Document section:
"""
A couple of weeks ago, I posted a piece on an article that said the Paleo Diet only focused on one segment of our anthropological ancestry and that earlier ancestors were actually vegetarians. This was more of a “Hm, this is interesting” kind of post than something I thought was big news. I did think it might be helpful for talking with people who wonder if vegetarianism is all that healthy when our ancestors ate so much meat.
Now there’s a new article out that says (not a direct quote) that yes, we did have some vegetarian ancestors, but they became extinct while the carnivores survived. The article is called “Dig Your Teeth Into This: While Early Carnivorous Ancestors Thrived, Vegetarian Ancestors Went Extinct” and I read it on MedicalDaily.com over the weekend. I have problem with MedicalDaily; I think it’s an excellent site.
I just wonder if we’re drawing the wrong conclusions from all of this archaeological/anthropological research.
In the article, it’s pointed out that there’s a huge debate between researchers who say our ancestors were mainly vegetarian and those who say that they were mainly carnivorous.
But now, findings suggest that our ancestors were rather omnivorous, with different species of hominids holding different eating habits. Unfortunately, those eating habits dictated their survival as species, with the herbivores dying out.”
These findings are from Vincent Balter, of the École Normale Supérieure in Lyon, and his colleagues in Toulouse, France and Johannesburg, South Africa. These scientists studied the enamel in fossilized teeth to determine the diets of their owners.
"""
Problem requirements: Edit the post on vegetarian ancestors, starting at "But now, findings" and ending at "of their owners.", and give that stretch again with "herbivores" changed to "plant eaters".

Records provided:
"""
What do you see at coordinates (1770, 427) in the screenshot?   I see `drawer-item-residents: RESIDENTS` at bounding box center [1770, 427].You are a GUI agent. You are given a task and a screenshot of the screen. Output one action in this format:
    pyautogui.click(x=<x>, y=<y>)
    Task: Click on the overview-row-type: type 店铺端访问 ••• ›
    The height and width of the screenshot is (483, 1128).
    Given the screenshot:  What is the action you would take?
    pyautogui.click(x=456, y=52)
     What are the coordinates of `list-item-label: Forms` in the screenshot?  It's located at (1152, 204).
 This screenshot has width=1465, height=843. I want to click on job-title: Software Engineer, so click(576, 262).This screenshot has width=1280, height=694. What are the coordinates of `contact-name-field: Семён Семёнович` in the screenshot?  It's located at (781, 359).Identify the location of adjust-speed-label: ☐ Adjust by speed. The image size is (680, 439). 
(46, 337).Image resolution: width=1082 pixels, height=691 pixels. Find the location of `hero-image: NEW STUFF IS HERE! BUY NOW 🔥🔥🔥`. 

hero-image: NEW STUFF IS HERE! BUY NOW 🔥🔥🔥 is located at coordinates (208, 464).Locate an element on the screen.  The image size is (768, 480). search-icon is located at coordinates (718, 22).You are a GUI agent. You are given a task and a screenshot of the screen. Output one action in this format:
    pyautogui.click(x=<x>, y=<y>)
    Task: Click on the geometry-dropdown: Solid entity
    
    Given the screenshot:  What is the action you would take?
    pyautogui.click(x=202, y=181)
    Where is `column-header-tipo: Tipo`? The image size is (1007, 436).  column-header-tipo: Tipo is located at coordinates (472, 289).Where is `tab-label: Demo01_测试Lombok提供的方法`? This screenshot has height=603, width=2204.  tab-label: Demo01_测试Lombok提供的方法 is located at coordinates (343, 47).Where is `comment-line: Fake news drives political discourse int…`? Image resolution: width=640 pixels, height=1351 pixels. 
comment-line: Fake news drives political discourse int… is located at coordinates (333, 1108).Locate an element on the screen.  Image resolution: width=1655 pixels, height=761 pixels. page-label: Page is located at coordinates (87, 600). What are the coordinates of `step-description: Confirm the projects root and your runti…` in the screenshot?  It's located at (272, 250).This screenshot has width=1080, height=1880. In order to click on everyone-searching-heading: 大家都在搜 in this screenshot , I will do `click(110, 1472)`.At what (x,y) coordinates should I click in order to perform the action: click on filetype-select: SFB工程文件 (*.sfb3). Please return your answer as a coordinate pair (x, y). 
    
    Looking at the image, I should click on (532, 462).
"""
Solution for this exercise:
But now, findings suggest that our ancestors were rather omnivorous, with different species of hominids holding different eating habits. Unfortunately, those eating habits dictated their survival as species, with the plant eaters dying out.”
These findings are from Vincent Balter, of the École Normale Supérieure in Lyon, and his colleagues in Toulouse, France and Johannesburg, South Africa. These scientists studied the enamel in fossilized teeth to determine the diets of their owners.